I readily perceived, was the place to which our strange

time:2023-11-30 08:20:44 source:Heart disease network author:health

The seven hundred Pyrotists inspired the public with an increasing aversion. Every day two or three of them were beaten to death in the streets. One of them was publicly whipped, another thrown into the river, a third tarred and feathered and led through a laughing crowd, a fourth had his nose cut off by a captain of dragoons. They did not dare to show themselves at their clubs, at tennis, or at the races; they put on a disguise when they went to the Stock Exchange. In these circumstances the Prince des Boscenos thought it urgent to curb their audacity and repress their insolence. For this purpose he joined with Count Clena, M. de La Trumelle, Viscount Olive, and M. Bigourd in founding a great anti-Pyrotist association to which citizens in hundreds of thousands, soldiers in companies, regiments, brigades, divisions, and army corps, towns, districts, and provinces, all gave their adhesion.

I readily perceived, was the place to which our strange

About this time the Minister of War happening to visit one day his Chief of Staff, saw with surprise that the large room where General Panther worked, which was formerly quite bare, had now along each wall from floor to ceiling in sets of deep pigeon-holes, triple and quadruple rows of paper bundles of every as form and colour. These sudden and monstrous records had in a few days reached the dimensions of a pile of archives such as it takes centuries to accumulate.

I readily perceived, was the place to which our strange

"What is this?" asked the astonished minister.

I readily perceived, was the place to which our strange

"Proofs against Pyrot," answered General Panther with patriotic satisfaction. "We had not got them when we convicted him, but we have plenty of them now."

The door was open, and Greatauk saw coming up the stair-case a long file of porters who were unloading heavy bales of papers in the hall, and he saw the lift slowly rising heavily loaded with paper packets.

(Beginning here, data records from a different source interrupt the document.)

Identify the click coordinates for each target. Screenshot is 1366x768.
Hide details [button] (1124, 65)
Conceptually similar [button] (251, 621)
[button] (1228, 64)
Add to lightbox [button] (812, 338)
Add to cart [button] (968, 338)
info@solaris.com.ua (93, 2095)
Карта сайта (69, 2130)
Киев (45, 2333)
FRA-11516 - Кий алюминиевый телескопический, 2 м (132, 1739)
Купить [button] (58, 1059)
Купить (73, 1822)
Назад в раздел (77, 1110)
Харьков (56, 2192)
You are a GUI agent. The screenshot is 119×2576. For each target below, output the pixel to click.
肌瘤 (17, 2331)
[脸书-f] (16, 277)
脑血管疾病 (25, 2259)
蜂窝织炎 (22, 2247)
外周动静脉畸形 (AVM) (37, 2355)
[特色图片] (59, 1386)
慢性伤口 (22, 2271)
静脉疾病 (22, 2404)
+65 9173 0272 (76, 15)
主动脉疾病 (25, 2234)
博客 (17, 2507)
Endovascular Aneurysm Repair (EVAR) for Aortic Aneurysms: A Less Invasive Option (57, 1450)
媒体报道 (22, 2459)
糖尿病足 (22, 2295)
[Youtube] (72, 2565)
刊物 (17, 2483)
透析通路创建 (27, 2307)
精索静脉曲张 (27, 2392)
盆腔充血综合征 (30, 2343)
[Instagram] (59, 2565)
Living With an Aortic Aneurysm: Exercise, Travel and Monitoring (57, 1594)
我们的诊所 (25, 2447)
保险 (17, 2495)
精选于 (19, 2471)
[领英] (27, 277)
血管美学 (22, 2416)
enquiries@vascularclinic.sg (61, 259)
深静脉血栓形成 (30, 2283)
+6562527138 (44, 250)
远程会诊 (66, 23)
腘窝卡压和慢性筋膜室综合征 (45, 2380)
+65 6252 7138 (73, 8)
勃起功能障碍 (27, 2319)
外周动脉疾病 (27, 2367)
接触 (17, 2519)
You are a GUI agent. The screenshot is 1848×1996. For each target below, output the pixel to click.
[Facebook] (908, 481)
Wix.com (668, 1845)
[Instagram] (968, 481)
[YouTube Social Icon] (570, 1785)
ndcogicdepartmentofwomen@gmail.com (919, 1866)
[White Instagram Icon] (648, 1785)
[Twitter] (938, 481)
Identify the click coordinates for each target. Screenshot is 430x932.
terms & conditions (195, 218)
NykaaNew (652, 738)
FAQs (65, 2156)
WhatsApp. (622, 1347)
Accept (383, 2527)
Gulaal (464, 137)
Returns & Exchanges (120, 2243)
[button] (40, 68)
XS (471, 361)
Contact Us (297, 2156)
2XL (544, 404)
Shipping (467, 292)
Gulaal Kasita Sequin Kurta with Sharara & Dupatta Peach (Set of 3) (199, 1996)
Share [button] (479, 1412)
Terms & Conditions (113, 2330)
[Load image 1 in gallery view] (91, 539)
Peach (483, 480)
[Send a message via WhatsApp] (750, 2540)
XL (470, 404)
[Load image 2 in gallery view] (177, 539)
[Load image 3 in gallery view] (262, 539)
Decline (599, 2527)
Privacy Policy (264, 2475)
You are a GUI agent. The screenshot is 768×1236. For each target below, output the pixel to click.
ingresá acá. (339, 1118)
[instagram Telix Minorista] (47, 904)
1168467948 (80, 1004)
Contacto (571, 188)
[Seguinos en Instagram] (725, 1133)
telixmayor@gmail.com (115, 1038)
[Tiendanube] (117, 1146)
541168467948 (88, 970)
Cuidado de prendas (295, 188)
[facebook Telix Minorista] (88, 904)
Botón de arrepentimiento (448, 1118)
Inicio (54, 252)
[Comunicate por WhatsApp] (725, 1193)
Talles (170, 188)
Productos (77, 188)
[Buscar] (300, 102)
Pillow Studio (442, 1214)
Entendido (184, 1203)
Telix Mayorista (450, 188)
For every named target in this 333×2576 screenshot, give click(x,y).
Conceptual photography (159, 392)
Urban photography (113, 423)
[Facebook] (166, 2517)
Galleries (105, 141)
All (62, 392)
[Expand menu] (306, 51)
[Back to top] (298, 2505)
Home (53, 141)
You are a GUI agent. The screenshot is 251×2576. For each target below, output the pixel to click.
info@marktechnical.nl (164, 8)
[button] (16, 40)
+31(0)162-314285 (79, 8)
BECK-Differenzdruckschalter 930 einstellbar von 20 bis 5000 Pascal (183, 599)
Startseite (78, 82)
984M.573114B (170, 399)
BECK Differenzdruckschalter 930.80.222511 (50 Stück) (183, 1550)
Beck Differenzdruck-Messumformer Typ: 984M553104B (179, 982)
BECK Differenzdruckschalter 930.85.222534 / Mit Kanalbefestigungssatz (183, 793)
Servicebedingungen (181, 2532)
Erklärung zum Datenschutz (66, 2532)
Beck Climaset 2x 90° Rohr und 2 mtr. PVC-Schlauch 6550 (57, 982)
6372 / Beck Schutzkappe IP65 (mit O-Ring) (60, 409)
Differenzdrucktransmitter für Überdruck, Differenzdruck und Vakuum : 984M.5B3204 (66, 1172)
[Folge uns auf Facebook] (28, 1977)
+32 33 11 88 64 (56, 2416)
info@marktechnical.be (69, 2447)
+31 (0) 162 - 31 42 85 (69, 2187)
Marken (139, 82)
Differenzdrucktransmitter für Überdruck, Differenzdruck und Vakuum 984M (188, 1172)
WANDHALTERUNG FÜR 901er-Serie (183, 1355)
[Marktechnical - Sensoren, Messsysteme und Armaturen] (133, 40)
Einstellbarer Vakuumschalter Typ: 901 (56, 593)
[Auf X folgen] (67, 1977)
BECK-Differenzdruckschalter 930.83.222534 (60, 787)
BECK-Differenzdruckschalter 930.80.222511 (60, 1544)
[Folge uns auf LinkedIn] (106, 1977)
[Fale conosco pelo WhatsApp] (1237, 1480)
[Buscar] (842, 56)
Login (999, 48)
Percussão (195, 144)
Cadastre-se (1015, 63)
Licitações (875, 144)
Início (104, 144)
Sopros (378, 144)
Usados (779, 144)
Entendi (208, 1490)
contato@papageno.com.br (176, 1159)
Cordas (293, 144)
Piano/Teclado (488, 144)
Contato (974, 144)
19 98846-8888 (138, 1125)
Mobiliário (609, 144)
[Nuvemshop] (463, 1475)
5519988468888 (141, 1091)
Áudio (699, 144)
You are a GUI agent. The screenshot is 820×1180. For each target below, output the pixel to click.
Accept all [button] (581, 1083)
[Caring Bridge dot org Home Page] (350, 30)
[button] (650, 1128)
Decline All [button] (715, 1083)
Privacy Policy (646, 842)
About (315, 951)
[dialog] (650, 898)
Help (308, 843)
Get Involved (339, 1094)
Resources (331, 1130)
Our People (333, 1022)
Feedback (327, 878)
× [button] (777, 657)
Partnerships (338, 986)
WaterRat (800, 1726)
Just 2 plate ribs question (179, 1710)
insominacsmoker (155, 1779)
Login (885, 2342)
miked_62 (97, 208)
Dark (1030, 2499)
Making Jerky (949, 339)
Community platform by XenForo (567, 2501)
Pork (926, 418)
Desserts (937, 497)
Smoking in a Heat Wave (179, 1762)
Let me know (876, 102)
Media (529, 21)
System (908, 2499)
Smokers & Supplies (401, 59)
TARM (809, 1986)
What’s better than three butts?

"What are those others?" said he.

"They are fresh proofs against Pyrot that are now reaching us," said Panther. "I have asked for them in every county of Penguinia, in every Staff Office and in every Court in Europe. I have ordered them in every town in America and in Australia, and in every factory in Africa, and I am expecting bales of them from Bremen and a ship-load from Melbourne." And Panther turned towards the Minister of War the tranquil and radiant look of a hero. However, Greatauk, his eye-glass in his eye, was looking at the formidable pile of papers with less satisfaction than uneasiness.

"Very good," said he, "very good! but I am afraid that this Pyrot business may lose its beautiful simplicity. It was limpid; like a rock-crystal its value lay in its transparency. You could have searched it in vain with a magnifying-glass for a straw, a bend, a blot, for the least fault. When it left my hands it was as pure as the light. Indeed it was the light. I give you a pearl and you make a mountain out of it. To tell you the truth I am afraid that by wishing to do too well you have done less well. Proofs! of course it is good to have proofs, but perhaps it is better to have none at all. I have already told you, Panther, there is only one irrefutable proof, the confession of the guilty person (or if the innocent what matter!). The Pyrot affair, as I arranged it, left no room for criticism; there was no spot where it could be touched. It defied assault. t was invulnerable because it was invisible. Now it gives an enormous handle for discussion. I advise you, Panther, to use your paper packets with great reserve. I should be particularly grateful if you would be more sparing of your communications to journalists. You speak well, but you say too much. Tell me, Panther, are there any forged documents among these?"